The book is, in fact, a parody. The book was written by a group of old white guys, reminiscing about what happened 40 years ago. When they are not talking about things that happened at Proctor and Gamble back in the 1980s, then they are trying to provide strategies that were barely relevant in the 1990s. A certain Michael Meeks, who teaches business administration at Carnegie Mellon, required this book for an MBA class. Take a different class and make sure you are going to learn things that are relevant to your career.
 
3
   Good book, which is less practical
The books give great framework for strategy development, he said. The authors do not give practical techniques that can be used to choose where to play or to develop a winning formula. Furthermore, the chapter dealing with the management system should be revised because there is clear theory that is being advanced and the authors do not offer any practical techniques that can be used to improve the management systems. The newspaper story also quotes extensively from the diary of PandG's publisher, Random House. The author should focus on how his ideas have been replicated by other entities so that his book can be credible, Raymond said.
 
5
   My Go To Book For Leadership
Strategy is such an ambiguous word, particularly in the workplace, that no one can say for sure what it means. It's just that people don't define it well and end up meaning all sorts of different things. The book defines strategy as "the act of gaining or losing a game of chance." What questions do you need to answer to develop a plan? I used it many times at work and have not found any resistance to it. They say people are hungry to have guidance around developing a strategy and find this is easy to use and easy to execute on.
 
5
   Great Ice Breaker Book for other Industry Strategy Sessions!

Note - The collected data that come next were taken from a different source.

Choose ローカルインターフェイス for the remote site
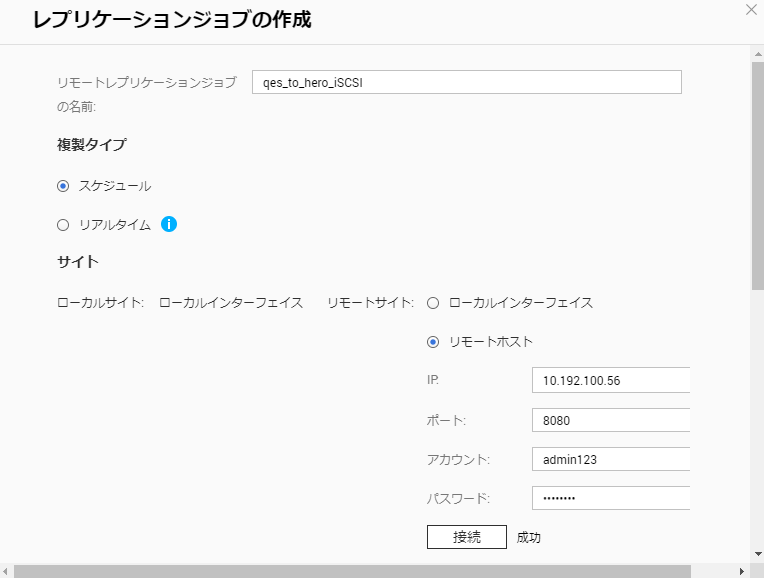The width and height of the screenshot is (764, 578). pyautogui.click(x=433, y=303)
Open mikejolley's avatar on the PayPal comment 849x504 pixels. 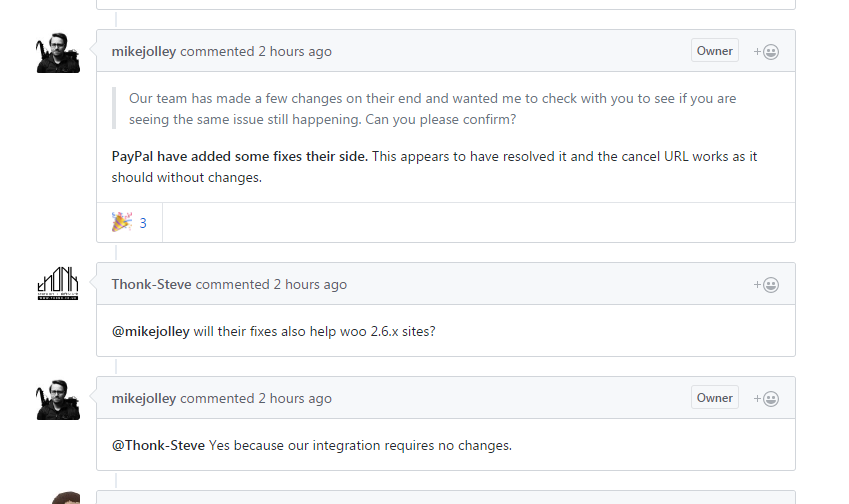58,53
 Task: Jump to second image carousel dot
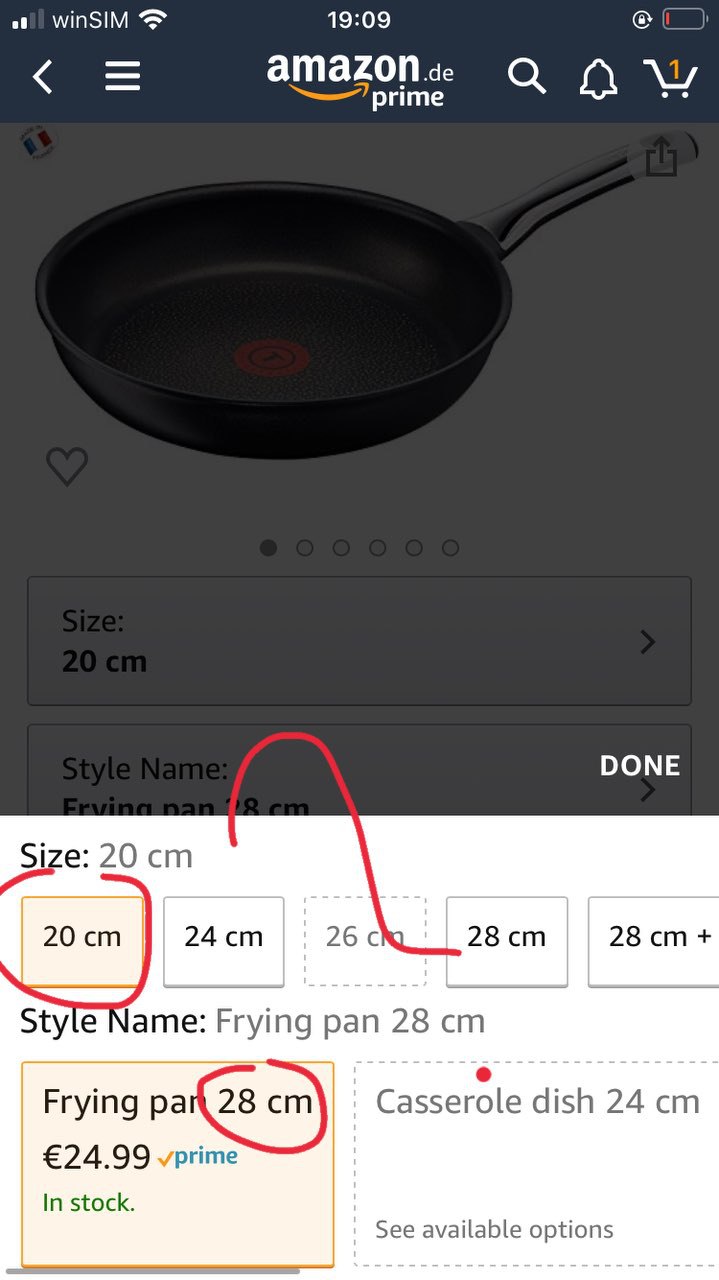[x=305, y=548]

Twice I used this technique to prepare for Team Meetings on strategy. I send copies out to the entire team three months prior to the meeting, and ask them all to read it. Simply put, it works because it works through common products. But, he added, "Everyone is on the same playing field discussing these examples, as opposed to other business where the senior employees may dominate the conversation." The two groups work together to talk through the basics of strategy for the first hour, and then transition into the specific product market of focus. I am very pleased with the outcome of the inquiry, said Dr. Paul Reeker, director of the federal Centers for Disease Control and Prevention. The customer service was excellent, and the product was highly recommended.
 
4
   Some good points and plans for strategy. Lots of anecdotal P&G stories.
There are a handful of takeaways from this book, which has received mixed reviews. Unilever's marketing chief says the company is relevant to players in the FMCG game. Added star because it was more of a history of PandG and self-congratulatory achievements. It's understandable that they rely on the PandG stories to reinforce a point, but they became tiresome and appeared more as page fillers than contributing to how the application of a strategy or methodology could be executed in a different business.
 
4
   Okay book on strategy
This is an okay book of strategy. Overall, I'm glad I read it, but it felt like a slog at some points. On the other hand, you can tell these are real lessons from the authors' experiences. Many of the lessons were useful to me, Mr. Dhaliwal said. But on the other hand, all of the examples are from PandG, which is fine, but I wish they had made an attempt at broadening it a bit. You can also tell that the authors were pretty high up, and so they don't get into the details too much for many of the examples. Some of the book is spent talking about others, like Michael Porter, who is also a writer. If this book had been titled "Strategy at PandG," it would have been more accurate and have managed my expectations better, Mr. Rule told the judge.